**INSTRUCTIONS FOR THE TASK:**
Reproduce without change the records from their opening line through the line that contains "Action: pyautogui.click(x=155, y=535)", including both of those lines.

**SUPPLIED RECORDS:**
————————
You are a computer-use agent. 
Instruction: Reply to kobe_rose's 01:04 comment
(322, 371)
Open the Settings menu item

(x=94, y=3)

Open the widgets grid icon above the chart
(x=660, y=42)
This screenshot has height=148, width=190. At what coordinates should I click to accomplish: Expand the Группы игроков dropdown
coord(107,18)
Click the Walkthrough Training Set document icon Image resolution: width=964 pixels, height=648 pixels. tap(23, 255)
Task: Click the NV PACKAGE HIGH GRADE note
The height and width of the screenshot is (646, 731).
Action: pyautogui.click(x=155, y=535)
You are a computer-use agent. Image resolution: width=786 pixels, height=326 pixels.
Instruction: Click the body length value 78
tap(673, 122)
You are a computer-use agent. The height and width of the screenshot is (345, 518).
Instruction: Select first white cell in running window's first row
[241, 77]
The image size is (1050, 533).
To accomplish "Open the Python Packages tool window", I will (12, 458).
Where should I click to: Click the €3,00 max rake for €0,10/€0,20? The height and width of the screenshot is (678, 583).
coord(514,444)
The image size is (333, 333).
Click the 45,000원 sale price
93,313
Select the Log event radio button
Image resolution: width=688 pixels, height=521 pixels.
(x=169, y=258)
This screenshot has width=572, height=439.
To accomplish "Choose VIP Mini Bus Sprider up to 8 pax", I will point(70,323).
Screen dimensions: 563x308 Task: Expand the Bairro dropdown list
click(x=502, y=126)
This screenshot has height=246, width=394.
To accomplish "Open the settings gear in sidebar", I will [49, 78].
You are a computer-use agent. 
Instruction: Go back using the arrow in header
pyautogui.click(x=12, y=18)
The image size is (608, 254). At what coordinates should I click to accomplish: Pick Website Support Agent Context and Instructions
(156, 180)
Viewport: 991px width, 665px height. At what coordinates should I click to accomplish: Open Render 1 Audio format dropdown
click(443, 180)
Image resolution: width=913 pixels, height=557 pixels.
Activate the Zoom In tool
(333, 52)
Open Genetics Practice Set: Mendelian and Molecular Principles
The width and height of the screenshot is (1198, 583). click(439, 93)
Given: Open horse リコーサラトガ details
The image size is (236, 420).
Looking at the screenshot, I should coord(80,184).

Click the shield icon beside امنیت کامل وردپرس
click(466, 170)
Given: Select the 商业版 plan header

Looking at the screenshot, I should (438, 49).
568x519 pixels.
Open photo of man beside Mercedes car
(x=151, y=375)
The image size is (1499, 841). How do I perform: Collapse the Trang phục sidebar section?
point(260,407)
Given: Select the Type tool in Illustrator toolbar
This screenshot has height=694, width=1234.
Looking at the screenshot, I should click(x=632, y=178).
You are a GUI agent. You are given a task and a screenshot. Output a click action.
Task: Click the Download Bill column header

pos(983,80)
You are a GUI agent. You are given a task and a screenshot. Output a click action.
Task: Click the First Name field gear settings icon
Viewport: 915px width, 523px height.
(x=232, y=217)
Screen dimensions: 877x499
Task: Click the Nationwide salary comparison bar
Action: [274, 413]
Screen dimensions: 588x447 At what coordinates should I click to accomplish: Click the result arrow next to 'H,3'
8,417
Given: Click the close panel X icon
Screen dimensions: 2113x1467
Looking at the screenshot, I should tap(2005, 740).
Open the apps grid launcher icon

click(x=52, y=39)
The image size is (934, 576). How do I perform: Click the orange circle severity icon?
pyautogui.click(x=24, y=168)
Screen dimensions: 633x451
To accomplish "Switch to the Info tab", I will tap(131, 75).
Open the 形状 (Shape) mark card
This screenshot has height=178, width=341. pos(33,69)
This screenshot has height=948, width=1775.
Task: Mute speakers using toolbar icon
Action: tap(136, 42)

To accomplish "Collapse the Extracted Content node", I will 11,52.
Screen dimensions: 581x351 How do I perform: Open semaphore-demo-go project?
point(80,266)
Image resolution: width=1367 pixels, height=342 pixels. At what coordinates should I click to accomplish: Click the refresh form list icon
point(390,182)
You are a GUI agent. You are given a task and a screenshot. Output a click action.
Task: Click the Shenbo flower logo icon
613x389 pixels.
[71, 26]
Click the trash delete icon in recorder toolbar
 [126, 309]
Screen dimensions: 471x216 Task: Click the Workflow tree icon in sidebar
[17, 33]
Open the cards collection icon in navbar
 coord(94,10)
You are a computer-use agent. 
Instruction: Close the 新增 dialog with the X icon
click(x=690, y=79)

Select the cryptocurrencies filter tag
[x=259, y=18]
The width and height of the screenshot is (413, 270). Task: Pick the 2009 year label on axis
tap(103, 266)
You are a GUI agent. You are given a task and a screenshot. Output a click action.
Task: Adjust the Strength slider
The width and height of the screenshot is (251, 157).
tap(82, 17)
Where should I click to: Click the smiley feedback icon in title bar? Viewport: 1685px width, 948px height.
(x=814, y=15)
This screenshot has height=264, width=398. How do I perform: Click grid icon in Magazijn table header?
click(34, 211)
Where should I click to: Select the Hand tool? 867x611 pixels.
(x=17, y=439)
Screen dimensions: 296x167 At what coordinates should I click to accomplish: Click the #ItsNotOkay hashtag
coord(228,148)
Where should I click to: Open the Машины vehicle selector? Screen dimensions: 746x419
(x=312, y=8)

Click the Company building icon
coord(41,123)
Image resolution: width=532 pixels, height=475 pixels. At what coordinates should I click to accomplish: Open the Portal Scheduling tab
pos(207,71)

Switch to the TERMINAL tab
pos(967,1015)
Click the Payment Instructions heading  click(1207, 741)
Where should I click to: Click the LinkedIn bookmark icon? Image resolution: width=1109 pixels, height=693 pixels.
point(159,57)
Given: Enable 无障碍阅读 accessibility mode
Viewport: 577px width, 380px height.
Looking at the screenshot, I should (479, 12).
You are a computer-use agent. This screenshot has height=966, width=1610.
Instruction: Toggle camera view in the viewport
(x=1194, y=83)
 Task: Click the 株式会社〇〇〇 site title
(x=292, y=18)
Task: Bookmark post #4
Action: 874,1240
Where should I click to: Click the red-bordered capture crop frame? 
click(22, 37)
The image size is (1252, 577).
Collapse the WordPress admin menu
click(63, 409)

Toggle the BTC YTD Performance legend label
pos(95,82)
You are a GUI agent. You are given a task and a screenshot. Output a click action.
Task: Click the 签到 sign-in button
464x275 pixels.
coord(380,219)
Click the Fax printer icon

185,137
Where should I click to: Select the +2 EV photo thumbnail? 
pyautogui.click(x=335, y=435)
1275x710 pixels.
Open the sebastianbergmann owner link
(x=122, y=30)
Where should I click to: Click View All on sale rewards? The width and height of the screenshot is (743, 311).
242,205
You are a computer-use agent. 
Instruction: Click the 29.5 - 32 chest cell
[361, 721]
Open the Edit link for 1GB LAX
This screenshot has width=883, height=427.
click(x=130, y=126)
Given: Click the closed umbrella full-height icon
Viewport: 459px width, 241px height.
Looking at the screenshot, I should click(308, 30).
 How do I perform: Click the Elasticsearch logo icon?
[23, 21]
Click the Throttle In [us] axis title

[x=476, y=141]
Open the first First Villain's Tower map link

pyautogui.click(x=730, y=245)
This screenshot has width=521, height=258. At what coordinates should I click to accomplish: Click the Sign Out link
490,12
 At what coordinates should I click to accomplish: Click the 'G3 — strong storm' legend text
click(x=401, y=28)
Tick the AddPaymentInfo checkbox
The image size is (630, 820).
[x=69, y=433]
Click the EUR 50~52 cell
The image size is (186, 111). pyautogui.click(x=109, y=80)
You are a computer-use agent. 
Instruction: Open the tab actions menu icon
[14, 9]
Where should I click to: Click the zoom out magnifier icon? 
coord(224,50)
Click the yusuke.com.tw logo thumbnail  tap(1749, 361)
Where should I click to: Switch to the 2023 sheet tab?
————————
**SOLUTION:**
You are a computer-use agent. 
Instruction: Reply to kobe_rose's 01:04 comment
(322, 371)
Open the Settings menu item

(x=94, y=3)

Open the widgets grid icon above the chart
(x=660, y=42)
This screenshot has height=148, width=190. At what coordinates should I click to accomplish: Expand the Группы игроков dropdown
coord(107,18)
Click the Walkthrough Training Set document icon Image resolution: width=964 pixels, height=648 pixels. tap(23, 255)
Task: Click the NV PACKAGE HIGH GRADE note
The height and width of the screenshot is (646, 731).
Action: pyautogui.click(x=155, y=535)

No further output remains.